#### Task objective:
Every line of the data must be set down exactly as shown.
####################
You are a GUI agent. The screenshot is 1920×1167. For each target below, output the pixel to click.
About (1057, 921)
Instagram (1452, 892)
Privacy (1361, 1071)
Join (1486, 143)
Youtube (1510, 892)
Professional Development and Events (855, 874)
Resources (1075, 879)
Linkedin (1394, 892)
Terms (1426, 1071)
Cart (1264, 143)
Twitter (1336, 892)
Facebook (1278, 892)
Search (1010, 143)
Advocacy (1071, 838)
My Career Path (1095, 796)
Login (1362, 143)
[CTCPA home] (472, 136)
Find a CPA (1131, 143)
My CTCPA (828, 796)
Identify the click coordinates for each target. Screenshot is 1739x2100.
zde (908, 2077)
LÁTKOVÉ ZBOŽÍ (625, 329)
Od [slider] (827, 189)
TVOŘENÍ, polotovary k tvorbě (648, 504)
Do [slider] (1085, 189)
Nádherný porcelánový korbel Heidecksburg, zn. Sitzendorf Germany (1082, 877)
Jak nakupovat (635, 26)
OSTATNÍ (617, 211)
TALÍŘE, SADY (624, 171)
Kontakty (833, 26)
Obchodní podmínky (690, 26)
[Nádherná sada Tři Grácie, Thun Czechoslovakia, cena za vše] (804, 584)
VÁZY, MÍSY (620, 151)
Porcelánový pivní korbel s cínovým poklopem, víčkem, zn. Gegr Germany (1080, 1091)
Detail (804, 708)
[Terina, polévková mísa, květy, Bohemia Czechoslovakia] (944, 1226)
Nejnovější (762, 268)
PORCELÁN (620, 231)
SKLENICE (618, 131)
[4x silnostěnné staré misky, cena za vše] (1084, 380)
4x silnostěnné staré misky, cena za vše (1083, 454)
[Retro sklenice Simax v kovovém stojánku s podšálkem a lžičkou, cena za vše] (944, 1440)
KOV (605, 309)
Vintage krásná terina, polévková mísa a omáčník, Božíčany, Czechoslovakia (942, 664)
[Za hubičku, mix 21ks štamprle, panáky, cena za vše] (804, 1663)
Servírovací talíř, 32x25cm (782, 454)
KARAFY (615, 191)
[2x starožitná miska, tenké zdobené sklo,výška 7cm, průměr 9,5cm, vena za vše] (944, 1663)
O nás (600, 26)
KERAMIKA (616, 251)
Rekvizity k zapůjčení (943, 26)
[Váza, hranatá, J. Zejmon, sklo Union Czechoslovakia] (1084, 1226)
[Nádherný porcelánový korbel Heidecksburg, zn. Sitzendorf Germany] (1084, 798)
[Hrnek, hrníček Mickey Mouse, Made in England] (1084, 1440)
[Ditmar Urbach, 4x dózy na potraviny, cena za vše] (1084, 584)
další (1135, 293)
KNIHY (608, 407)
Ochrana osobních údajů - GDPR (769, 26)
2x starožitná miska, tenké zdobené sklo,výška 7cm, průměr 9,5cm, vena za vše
####################
#### Result:
You are a GUI agent. The screenshot is 1920×1167. For each target below, output the pixel to click.
About (1057, 921)
Instagram (1452, 892)
Privacy (1361, 1071)
Join (1486, 143)
Youtube (1510, 892)
Professional Development and Events (855, 874)
Resources (1075, 879)
Linkedin (1394, 892)
Terms (1426, 1071)
Cart (1264, 143)
Twitter (1336, 892)
Facebook (1278, 892)
Search (1010, 143)
Advocacy (1071, 838)
My Career Path (1095, 796)
Login (1362, 143)
[CTCPA home] (472, 136)
Find a CPA (1131, 143)
My CTCPA (828, 796)
Identify the click coordinates for each target. Screenshot is 1739x2100.
zde (908, 2077)
LÁTKOVÉ ZBOŽÍ (625, 329)
Od [slider] (827, 189)
TVOŘENÍ, polotovary k tvorbě (648, 504)
Do [slider] (1085, 189)
Nádherný porcelánový korbel Heidecksburg, zn. Sitzendorf Germany (1082, 877)
Jak nakupovat (635, 26)
OSTATNÍ (617, 211)
TALÍŘE, SADY (624, 171)
Kontakty (833, 26)
Obchodní podmínky (690, 26)
[Nádherná sada Tři Grácie, Thun Czechoslovakia, cena za vše] (804, 584)
VÁZY, MÍSY (620, 151)
Porcelánový pivní korbel s cínovým poklopem, víčkem, zn. Gegr Germany (1080, 1091)
Detail (804, 708)
[Terina, polévková mísa, květy, Bohemia Czechoslovakia] (944, 1226)
Nejnovější (762, 268)
PORCELÁN (620, 231)
SKLENICE (618, 131)
[4x silnostěnné staré misky, cena za vše] (1084, 380)
4x silnostěnné staré misky, cena za vše (1083, 454)
[Retro sklenice Simax v kovovém stojánku s podšálkem a lžičkou, cena za vše] (944, 1440)
KOV (605, 309)
Vintage krásná terina, polévková mísa a omáčník, Božíčany, Czechoslovakia (942, 664)
[Za hubičku, mix 21ks štamprle, panáky, cena za vše] (804, 1663)
Servírovací talíř, 32x25cm (782, 454)
KARAFY (615, 191)
[2x starožitná miska, tenké zdobené sklo,výška 7cm, průměr 9,5cm, vena za vše] (944, 1663)
O nás (600, 26)
KERAMIKA (616, 251)
Rekvizity k zapůjčení (943, 26)
[Váza, hranatá, J. Zejmon, sklo Union Czechoslovakia] (1084, 1226)
[Nádherný porcelánový korbel Heidecksburg, zn. Sitzendorf Germany] (1084, 798)
[Hrnek, hrníček Mickey Mouse, Made in England] (1084, 1440)
[Ditmar Urbach, 4x dózy na potraviny, cena za vše] (1084, 584)
další (1135, 293)
KNIHY (608, 407)
Ochrana osobních údajů - GDPR (769, 26)
2x starožitná miska, tenké zdobené sklo,výška 7cm, průměr 9,5cm, vena za vše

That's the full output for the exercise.